Zentrales Anliegen ist die Stärkung der Grundrechte und Freiheiten der Bürger, insbesondere das Recht auf Schutz personenbezogener Daten, das in Artikel 8 der Charta der Grundrechte der EU verankert ist.

Anwendungsbereich

Die DSGVO gilt für alle Unternehmen, Organisationen und Behörden, die personenbezogene Daten von Personen innerhalb der EU verarbeiten – unabhängig davon, ob die Verarbeitung innerhalb oder außerhalb der EU erfolgt. Die Verordnung betrifft sowohl automatisierte als auch manuelle Datenverarbeitungen, sofern sie Teil eines Dateisystems sind.

Sie findet auch Anwendung auf nicht in der EU ansässige Unternehmen, wenn diese Waren oder Dienstleistungen in der EU anbieten oder das Verhalten von Personen in der EU beobachten.
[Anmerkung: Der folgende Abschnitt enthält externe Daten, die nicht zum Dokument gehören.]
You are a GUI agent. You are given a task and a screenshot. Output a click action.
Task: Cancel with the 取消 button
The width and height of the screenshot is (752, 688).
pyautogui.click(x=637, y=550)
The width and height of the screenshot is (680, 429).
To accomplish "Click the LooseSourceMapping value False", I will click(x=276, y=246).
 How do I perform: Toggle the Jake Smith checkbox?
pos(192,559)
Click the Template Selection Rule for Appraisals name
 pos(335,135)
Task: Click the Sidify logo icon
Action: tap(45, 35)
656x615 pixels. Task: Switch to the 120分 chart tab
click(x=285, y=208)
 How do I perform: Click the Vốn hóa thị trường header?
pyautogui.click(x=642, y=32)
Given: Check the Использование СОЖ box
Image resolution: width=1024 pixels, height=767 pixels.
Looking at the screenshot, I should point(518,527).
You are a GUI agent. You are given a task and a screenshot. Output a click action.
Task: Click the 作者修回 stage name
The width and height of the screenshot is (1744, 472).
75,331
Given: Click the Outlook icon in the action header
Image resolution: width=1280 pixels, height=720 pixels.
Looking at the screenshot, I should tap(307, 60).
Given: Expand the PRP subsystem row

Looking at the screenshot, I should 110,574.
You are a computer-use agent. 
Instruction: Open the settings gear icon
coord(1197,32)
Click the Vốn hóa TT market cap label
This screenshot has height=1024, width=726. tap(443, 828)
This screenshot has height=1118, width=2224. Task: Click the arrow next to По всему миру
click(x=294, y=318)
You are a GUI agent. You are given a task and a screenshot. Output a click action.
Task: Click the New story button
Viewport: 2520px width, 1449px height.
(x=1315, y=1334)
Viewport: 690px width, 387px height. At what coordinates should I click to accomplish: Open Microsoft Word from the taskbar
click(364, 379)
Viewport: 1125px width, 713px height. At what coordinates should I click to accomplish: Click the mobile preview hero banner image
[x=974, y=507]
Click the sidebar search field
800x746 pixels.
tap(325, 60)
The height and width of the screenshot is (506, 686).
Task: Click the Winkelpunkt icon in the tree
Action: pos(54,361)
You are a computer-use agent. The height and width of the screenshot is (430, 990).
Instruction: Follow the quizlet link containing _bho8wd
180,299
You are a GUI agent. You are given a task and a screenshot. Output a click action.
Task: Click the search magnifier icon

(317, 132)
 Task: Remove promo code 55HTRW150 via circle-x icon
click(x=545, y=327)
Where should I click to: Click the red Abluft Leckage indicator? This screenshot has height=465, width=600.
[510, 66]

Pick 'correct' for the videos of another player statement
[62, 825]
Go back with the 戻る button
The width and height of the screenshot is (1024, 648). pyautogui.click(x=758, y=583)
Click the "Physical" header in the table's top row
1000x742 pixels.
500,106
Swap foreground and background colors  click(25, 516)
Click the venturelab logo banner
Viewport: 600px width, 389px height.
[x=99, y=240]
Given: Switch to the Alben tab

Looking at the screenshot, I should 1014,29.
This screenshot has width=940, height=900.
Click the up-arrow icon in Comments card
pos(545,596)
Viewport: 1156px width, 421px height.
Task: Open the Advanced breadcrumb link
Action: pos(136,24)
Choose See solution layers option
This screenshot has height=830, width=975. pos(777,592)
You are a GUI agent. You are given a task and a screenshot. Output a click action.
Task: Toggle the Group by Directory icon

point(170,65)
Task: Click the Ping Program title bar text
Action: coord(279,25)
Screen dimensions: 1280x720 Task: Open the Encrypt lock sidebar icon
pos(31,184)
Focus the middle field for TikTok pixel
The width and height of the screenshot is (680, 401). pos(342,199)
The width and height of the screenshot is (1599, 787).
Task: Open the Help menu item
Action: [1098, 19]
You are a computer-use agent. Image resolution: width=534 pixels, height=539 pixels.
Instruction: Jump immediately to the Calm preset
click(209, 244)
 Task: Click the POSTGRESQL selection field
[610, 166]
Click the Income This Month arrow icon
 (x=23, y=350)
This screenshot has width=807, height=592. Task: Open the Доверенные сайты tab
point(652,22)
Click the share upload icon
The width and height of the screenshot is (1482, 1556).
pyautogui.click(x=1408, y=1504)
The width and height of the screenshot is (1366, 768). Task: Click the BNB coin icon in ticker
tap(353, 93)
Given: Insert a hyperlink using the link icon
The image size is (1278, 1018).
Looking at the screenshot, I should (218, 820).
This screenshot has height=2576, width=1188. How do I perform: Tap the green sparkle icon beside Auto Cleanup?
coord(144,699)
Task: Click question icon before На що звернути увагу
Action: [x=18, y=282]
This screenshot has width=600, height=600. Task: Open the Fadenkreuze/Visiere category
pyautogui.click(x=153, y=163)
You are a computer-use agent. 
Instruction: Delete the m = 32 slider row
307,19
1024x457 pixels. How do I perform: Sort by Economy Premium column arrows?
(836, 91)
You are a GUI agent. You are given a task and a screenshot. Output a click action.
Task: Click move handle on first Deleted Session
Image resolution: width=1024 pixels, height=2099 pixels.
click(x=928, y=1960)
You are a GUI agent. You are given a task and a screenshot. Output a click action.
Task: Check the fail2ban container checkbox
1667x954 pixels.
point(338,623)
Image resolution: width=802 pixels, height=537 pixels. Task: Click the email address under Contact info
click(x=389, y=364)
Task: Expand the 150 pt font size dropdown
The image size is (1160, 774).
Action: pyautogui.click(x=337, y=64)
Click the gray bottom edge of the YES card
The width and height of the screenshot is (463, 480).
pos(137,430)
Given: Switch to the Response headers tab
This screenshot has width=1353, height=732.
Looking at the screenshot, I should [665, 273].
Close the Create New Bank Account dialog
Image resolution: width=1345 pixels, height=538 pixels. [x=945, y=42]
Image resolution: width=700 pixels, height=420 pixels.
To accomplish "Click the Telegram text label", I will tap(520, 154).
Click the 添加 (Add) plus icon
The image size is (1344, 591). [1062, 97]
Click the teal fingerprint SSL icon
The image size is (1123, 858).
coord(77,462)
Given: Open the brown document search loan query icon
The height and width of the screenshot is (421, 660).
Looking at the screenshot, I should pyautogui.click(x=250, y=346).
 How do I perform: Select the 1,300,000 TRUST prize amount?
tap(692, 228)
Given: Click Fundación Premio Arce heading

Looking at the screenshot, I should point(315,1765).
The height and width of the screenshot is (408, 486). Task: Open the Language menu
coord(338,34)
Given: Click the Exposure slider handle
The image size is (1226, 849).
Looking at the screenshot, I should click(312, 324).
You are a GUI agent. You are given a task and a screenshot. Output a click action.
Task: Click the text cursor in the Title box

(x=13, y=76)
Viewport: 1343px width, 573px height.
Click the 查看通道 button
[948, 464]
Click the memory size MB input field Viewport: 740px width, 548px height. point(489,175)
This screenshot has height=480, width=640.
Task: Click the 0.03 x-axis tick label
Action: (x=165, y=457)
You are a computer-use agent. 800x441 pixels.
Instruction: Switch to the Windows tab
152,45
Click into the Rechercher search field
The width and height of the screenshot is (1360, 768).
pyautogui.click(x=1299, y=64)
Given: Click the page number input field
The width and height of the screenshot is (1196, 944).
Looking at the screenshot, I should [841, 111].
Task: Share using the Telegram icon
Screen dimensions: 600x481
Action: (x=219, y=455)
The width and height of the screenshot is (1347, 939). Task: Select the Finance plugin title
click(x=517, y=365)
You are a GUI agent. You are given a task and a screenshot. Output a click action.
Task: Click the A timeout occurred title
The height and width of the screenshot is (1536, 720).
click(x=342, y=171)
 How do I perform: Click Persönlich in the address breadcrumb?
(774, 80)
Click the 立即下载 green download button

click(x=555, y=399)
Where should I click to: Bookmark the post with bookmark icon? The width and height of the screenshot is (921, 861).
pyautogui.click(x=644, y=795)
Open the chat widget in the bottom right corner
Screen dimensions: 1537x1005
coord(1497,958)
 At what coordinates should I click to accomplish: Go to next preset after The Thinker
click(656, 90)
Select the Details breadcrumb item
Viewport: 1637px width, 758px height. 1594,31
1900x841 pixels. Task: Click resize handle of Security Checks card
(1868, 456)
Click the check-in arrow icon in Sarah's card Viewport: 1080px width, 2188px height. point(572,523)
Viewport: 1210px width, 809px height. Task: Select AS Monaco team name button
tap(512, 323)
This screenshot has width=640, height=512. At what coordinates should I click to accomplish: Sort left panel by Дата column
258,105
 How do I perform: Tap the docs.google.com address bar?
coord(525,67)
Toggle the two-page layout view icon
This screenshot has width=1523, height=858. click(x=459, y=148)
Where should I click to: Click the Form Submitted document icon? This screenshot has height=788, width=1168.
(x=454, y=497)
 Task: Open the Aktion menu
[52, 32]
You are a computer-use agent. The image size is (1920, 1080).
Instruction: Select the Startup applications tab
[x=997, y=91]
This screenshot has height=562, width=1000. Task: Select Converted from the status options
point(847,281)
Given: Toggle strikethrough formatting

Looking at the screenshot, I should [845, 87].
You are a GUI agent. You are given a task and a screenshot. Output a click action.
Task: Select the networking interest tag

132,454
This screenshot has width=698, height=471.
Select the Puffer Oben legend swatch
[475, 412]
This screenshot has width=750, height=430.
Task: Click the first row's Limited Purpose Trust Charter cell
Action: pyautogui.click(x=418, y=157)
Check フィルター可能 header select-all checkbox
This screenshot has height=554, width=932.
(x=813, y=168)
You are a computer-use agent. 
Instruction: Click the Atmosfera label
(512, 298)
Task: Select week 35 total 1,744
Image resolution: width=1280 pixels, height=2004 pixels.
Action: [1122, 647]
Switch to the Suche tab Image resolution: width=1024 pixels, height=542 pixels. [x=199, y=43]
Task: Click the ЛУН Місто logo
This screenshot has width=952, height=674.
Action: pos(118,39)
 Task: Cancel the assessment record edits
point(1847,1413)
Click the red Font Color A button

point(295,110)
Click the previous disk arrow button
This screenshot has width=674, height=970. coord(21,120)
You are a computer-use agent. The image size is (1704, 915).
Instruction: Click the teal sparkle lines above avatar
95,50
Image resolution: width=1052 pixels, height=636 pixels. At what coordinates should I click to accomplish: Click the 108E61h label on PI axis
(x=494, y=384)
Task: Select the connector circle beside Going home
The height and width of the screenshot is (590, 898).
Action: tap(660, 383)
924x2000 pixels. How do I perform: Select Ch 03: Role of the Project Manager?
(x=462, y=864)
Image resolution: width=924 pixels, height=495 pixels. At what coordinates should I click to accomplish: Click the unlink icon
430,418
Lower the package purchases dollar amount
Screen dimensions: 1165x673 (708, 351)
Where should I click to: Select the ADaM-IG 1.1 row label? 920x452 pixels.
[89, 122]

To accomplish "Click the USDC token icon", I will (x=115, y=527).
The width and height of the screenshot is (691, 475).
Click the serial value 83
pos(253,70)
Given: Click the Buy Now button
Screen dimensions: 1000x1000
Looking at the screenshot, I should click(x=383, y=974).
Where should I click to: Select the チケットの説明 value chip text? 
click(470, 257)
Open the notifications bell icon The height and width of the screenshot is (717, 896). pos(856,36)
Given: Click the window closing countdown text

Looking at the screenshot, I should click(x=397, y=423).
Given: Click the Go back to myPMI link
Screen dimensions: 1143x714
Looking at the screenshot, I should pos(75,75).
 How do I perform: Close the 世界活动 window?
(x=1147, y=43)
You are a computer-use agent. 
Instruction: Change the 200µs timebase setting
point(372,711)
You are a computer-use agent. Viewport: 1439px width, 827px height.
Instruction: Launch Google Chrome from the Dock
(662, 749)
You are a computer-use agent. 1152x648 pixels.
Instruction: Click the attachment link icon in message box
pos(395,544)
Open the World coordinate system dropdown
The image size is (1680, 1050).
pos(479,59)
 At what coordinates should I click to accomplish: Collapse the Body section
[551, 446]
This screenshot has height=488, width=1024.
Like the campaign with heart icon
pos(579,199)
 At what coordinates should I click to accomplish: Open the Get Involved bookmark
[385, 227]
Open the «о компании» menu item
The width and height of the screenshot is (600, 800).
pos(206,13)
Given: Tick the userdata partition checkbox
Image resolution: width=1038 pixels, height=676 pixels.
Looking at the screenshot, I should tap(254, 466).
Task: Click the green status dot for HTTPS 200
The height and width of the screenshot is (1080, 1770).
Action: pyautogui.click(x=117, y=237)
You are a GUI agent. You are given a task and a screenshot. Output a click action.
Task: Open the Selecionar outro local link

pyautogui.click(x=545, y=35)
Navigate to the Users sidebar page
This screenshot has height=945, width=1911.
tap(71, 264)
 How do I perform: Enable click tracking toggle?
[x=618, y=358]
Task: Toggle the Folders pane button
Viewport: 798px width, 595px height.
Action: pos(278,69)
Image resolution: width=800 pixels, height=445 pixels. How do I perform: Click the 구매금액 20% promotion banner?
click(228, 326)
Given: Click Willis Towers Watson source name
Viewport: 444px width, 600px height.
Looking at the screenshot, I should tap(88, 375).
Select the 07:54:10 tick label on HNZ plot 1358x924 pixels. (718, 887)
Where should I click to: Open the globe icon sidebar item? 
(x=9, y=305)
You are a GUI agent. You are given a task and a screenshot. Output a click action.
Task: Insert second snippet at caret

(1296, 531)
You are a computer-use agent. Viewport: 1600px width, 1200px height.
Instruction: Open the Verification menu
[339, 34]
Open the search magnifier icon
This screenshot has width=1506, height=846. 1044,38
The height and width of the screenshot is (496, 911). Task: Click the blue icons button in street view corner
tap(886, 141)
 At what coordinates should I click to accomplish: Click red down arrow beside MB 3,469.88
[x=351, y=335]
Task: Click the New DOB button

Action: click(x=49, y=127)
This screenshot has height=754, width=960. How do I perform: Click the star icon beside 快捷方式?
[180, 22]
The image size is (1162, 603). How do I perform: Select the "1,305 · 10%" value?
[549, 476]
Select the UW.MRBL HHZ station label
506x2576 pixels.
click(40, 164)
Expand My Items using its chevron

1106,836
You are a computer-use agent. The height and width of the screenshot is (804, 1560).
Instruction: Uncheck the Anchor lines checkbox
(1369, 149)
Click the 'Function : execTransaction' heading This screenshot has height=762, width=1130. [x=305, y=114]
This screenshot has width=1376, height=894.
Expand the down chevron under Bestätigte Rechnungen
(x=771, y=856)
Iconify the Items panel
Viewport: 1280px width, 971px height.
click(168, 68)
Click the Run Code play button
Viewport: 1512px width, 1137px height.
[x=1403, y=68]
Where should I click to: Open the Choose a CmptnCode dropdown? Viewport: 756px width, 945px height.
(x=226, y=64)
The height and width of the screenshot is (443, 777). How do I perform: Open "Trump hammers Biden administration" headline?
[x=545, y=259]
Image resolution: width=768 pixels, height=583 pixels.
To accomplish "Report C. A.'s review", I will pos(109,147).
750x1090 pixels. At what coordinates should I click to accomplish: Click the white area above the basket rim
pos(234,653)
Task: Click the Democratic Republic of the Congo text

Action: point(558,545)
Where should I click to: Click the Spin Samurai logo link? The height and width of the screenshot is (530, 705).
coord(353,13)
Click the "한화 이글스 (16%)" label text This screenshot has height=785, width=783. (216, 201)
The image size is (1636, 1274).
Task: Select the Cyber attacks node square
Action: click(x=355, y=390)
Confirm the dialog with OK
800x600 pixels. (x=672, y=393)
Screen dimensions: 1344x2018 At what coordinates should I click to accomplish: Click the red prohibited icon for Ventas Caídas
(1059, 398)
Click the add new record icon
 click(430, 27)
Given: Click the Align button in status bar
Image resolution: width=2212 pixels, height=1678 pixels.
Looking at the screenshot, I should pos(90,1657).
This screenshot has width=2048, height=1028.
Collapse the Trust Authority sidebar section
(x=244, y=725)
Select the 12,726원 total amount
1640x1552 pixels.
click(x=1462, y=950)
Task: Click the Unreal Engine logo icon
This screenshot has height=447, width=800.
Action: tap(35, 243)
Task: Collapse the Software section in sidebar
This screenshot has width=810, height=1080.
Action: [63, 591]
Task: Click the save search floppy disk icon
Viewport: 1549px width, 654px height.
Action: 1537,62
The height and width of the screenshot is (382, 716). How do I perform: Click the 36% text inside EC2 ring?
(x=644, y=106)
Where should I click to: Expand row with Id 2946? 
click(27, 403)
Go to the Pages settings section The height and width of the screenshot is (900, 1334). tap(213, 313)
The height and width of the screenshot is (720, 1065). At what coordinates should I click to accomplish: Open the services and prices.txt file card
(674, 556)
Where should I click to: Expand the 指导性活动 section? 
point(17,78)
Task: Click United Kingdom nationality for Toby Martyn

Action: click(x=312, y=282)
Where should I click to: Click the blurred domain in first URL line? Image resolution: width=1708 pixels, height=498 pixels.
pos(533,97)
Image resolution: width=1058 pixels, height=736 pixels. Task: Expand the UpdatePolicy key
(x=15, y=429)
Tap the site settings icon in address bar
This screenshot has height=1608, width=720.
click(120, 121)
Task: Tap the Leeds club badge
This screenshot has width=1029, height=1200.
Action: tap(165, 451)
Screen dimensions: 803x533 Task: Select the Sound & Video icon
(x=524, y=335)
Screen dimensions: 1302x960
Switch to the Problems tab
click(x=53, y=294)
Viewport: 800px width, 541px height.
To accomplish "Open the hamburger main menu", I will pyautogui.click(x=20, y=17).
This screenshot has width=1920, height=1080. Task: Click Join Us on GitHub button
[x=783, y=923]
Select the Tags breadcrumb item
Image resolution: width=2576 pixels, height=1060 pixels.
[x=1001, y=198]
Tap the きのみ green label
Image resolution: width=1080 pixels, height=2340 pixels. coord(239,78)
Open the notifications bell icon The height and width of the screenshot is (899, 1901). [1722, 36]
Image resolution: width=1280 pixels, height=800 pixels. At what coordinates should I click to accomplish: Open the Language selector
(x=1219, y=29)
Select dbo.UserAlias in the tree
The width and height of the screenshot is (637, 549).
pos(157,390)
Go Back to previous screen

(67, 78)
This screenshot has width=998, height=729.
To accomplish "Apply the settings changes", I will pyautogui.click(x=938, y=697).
Grundprinzipien der Datenverarbeitung

Die DSGVO formuliert grundlegende Prinzipien für eine rechtmäßige Datenverarbeitung:

• Rechtmäßigkeit, Verarbeitung nach Treu und Glauben, Transparenz
• Zweckbindung: Daten dürfen nur für festgelegte, eindeutige und legitime Zwecke verarbeitet werden.
• Datenminimierung: Nur so viele Daten wie nötig dürfen verarbeitet werden.
• Richtigkeit: Daten müssen sachlich richtig und aktuell sein.
• Speicherbegrenzung: Daten dürfen nicht länger gespeichert werden als nötig.
• Integrität und Vertraulichkeit: Schutz vor unbefugtem Zugriff durch geeignete Sicherheitsmaßnahmen.
• Rechenschaftspflicht: Der Verantwortliche muss die Einhaltung dieser Grundsätze nachweisen können.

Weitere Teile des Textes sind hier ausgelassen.